Friday, 7 March 2014

Narrative illusion

Crows in a treeWitness X was sitting in a stuffy hotel room with the window, which looked out over a busy street, open. Suddenly, he heard the sound of screeching car brakes from outside. This was followed a second later by a loud bang. Startled, he went to the window but could see nothing amiss. He concluded that the vehicle collision, that must have occurred, had happened out of sight in a nearby side street.

This incident is fictitious but it could easily happen and probably has. The loud bang was actually caused by a large waste bin being accidentally knocked over by a pedestrian. No car was involved. The screeching brakes and the bang were not in any way connected. However, it easy to see why Witness X came to the conclusion that he did. We have all heard screeching brakes and anticipated a bang.

What this example demonstrates is how unconnected coincidental events can become connected in a witness's mind. I'm sure there is a proper scientific name for this kind if thing but, so far, I've been unable to find it. So, for my own convenience, I'm calling the phenomenon 'narrative illusion'. It means that the witness has a narrative in their head to explain what they've experienced when, in reality, things happened rather differently. I think this sort of effect crops up in paranormal reports.

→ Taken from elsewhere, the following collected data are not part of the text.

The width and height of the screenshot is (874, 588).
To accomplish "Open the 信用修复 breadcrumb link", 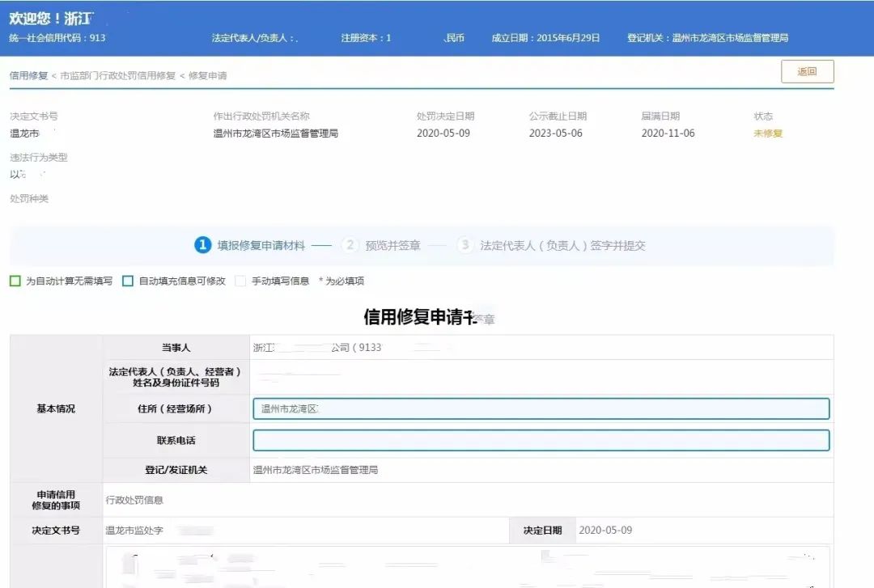I will pyautogui.click(x=28, y=75).
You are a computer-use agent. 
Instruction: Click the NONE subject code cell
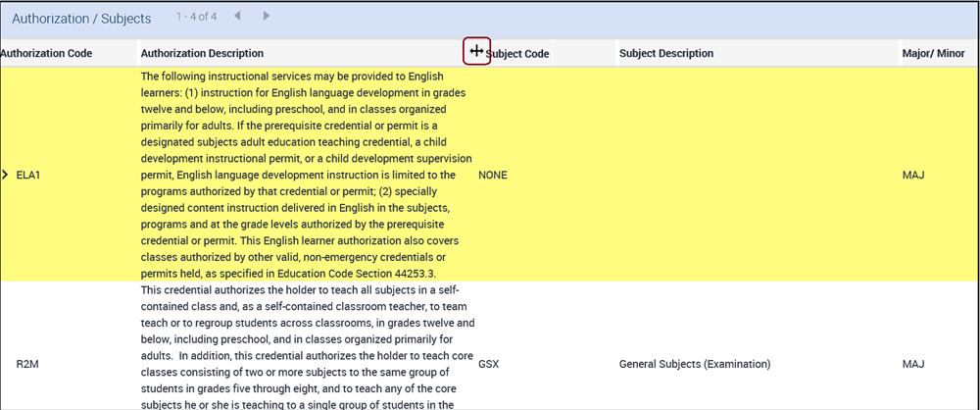(x=493, y=175)
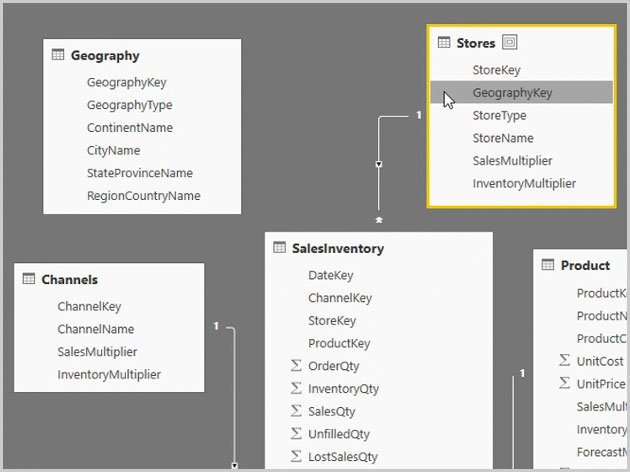Click the Stores table grid icon

click(444, 42)
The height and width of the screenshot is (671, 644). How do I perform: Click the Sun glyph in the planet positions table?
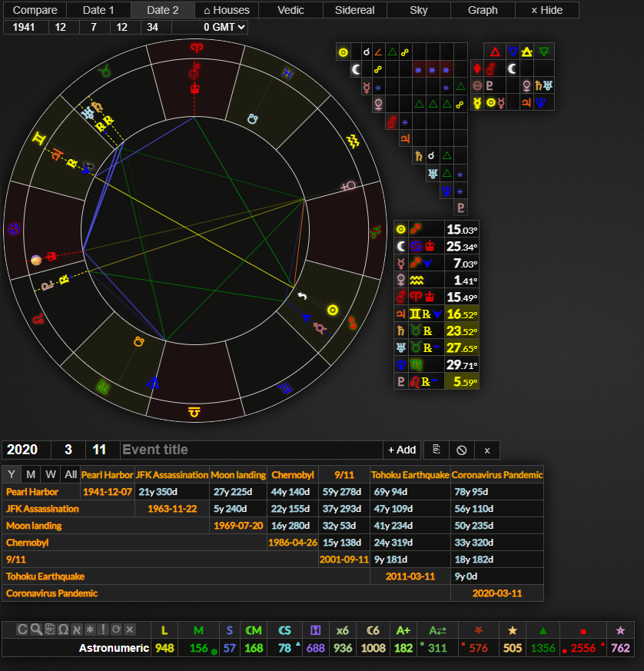pyautogui.click(x=400, y=229)
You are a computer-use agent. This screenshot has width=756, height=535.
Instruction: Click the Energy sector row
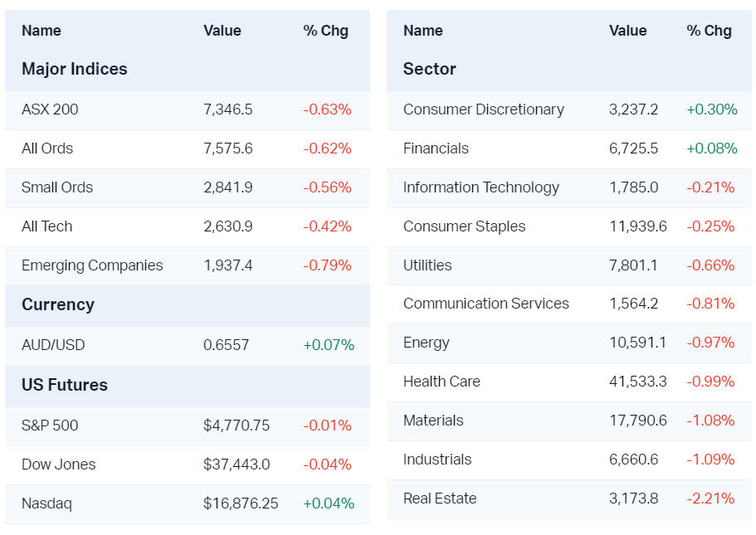[x=426, y=343]
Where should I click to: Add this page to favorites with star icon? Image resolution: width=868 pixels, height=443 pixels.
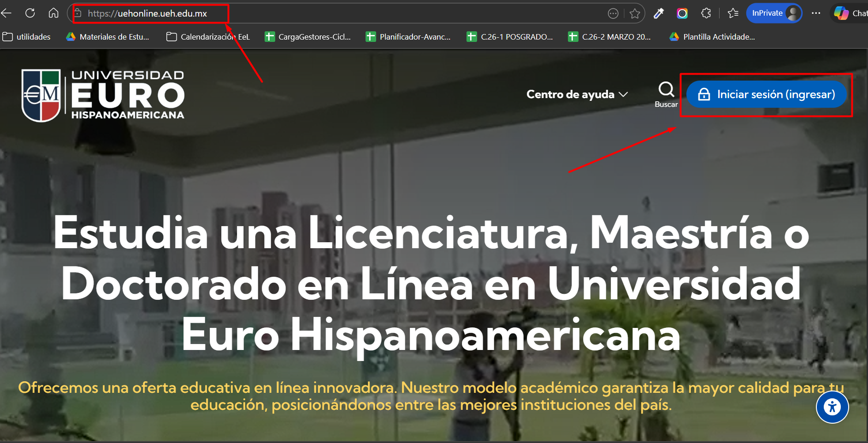coord(635,13)
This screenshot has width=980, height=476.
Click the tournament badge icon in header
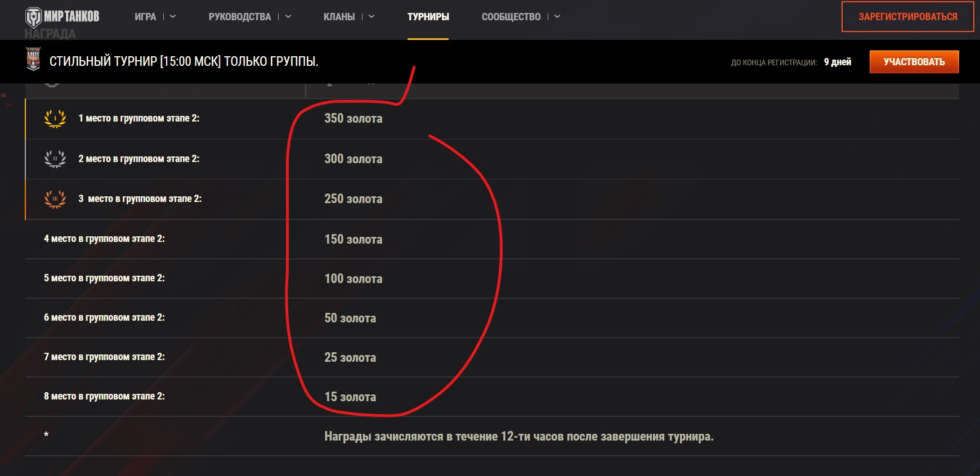click(x=34, y=60)
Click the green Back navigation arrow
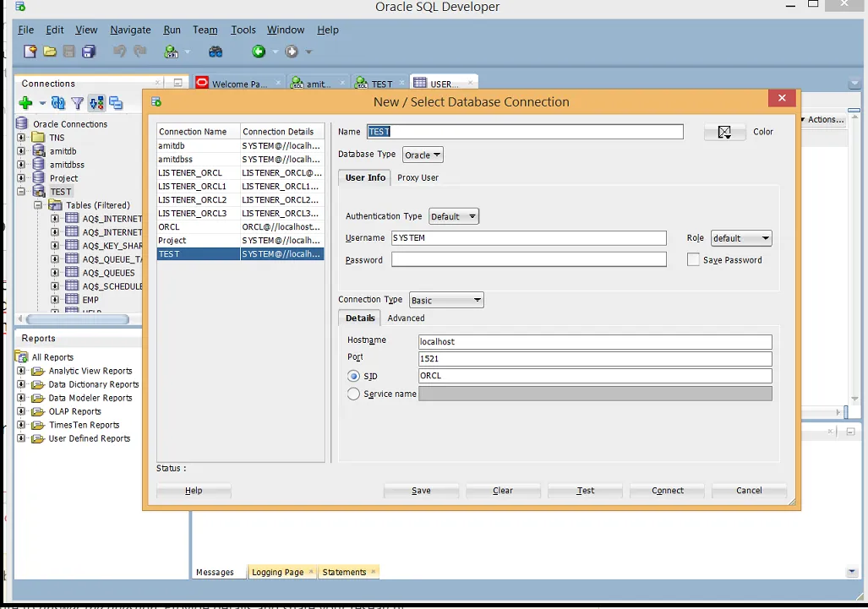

Here's a real example (from 3 Sep 2009): Walking along a street today, I noticed a woman in a red coat ahead of me on the pavement. A few moments later, I noticed she'd vanished. I was surprised because there aren't many places to hide in that street! I looked along various side streets but there was no sign of her. Had I really seen a ghost? Then I noticed a similar woman walking away along one of the side streets. But she wasn't wearing a red coat. That's because she was carrying it! It was clearly the same woman who had, while I wasn't watching, taken her coat off.

The 'narrative' in my head in this example is that someone walking along a road does just that. They don't generally stop to take their coat off. Except, of course, that just occasionally they do. I could easily have concluded that the woman had simply vanished because she was a ghost. And that is another narrative - that ghosts are in the habit of disappearing.

The point is this. Never assume that a series of events in a witness's experience all point to one obvious conclusion. Investigators should check any obvious 'narrative' in a witness's testimony, especially if it appears rather unlikely or is contradicted by other evidence.